このようにかつての強固な安心を形成していたコミュニティは全て崩壊・消滅しつつあります。
■「水の社会」におけるコミュニティの在り方とは
では、コミュニティというものが全て瓦解してしまうのでしょうか?
そうではありません。コミュニティが無くなるのではなく、「水の社会」の中で、コミュニティの在り様が変わるのです。
コミュニティとは所属するものではなく、接続するコミュニティへと位置付けが変わります。
◇「所属するコミュニティ」から「接続するコミュニティ」へ
かつての家族、地域、職場は「所属するコミュニティ」でした。しかし、これからは、枠の中に自分を置いて群れの一員になるのではなく、個人と個人とがさまざまな形で、必要に応じてゆるやかに接続する形になっていくと思います。
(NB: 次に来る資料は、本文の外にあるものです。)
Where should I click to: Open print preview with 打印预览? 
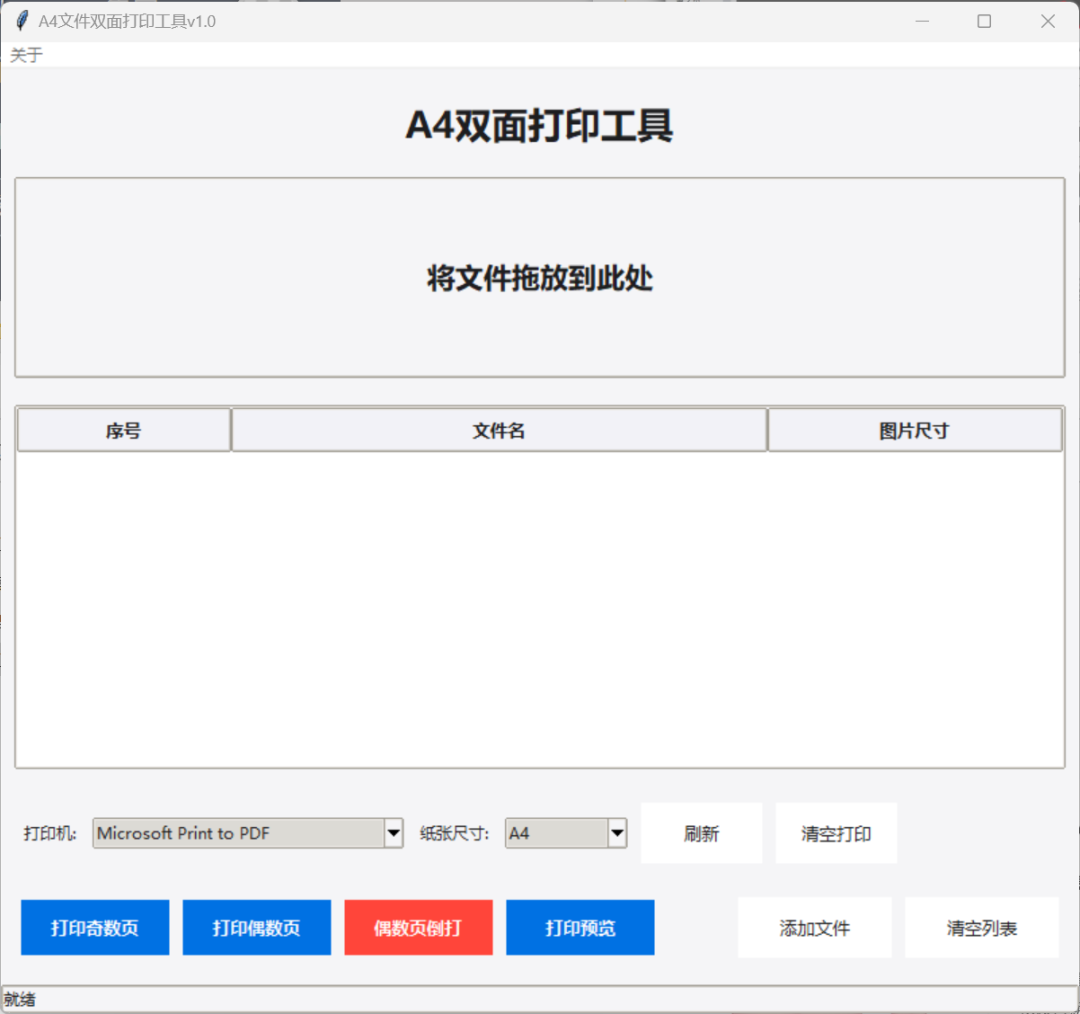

趣味のコミュニティなら、趣味の活動をする時だけそのメンバーと接続する。自己研鑽や学びなら、そういう場合だけ協力し合う。場面に応じて、柔軟に接続するコミュニティを組み替えていくイメージです。
その時、コミュニティとは、囲いではなく点となります。まるで、ニューロンネットワークにおけるシナプスのような役割を果たすのです。
居場所が重要なのではなく、あくまで人と接続するための接続点としての役割がコミュニティには求められます。
居場所が無くなると不安になるでしょうか? しかし、逆に考えると、今までの「所属するコミュニティ」の考え方では、「コミュニティの消滅=自分自身を見失うこと」にもなりかねません。